▸ Problem to work on:
Output every line from the beginning of the records through the line that contains "492x356 pixels.", exactly as it appears.

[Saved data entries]

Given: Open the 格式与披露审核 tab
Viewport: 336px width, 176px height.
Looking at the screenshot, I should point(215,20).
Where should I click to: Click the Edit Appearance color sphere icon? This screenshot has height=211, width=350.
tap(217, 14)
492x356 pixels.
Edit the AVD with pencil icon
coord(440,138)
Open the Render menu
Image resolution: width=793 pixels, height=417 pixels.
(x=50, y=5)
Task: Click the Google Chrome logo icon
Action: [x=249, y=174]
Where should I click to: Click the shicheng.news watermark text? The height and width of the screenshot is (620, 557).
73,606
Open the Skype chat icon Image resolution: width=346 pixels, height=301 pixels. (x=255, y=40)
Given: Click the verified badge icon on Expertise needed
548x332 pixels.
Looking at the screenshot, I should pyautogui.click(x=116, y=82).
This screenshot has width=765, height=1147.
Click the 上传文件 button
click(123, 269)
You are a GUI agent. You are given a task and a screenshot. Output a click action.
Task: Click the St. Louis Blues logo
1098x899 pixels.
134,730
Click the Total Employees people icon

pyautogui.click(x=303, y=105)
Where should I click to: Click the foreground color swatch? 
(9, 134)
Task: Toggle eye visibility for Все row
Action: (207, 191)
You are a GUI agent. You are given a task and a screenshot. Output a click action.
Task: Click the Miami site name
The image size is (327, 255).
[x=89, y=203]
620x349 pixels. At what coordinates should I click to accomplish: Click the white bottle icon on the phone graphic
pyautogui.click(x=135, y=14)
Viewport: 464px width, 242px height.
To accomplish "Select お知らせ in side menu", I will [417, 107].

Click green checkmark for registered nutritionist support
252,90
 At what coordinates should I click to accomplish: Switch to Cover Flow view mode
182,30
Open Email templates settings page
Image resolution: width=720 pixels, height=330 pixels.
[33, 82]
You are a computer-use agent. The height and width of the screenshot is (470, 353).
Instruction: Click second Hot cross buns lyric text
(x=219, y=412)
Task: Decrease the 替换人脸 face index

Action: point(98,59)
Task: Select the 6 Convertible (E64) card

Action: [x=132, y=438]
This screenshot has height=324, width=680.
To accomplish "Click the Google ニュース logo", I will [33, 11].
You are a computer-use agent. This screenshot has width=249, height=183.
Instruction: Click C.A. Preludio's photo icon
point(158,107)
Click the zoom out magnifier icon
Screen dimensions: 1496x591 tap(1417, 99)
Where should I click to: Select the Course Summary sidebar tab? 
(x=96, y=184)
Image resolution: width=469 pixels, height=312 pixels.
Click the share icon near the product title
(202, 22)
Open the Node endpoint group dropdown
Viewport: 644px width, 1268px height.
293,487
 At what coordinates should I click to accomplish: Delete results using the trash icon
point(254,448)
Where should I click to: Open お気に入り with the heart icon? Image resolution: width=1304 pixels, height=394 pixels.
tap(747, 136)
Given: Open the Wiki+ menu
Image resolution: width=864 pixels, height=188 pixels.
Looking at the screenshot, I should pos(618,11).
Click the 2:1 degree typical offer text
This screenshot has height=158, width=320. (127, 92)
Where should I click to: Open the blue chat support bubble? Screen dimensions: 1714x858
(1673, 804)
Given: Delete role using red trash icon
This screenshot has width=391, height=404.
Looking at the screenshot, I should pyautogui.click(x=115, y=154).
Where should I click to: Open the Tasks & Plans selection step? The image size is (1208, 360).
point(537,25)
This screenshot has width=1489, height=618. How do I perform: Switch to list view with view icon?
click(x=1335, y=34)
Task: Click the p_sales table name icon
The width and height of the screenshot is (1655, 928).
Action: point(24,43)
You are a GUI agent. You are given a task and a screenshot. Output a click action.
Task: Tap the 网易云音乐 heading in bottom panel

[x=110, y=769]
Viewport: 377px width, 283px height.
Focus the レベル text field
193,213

▸ Response area:
Given: Open the 格式与披露审核 tab
Viewport: 336px width, 176px height.
Looking at the screenshot, I should point(215,20).
Where should I click to: Click the Edit Appearance color sphere icon? This screenshot has height=211, width=350.
tap(217, 14)
492x356 pixels.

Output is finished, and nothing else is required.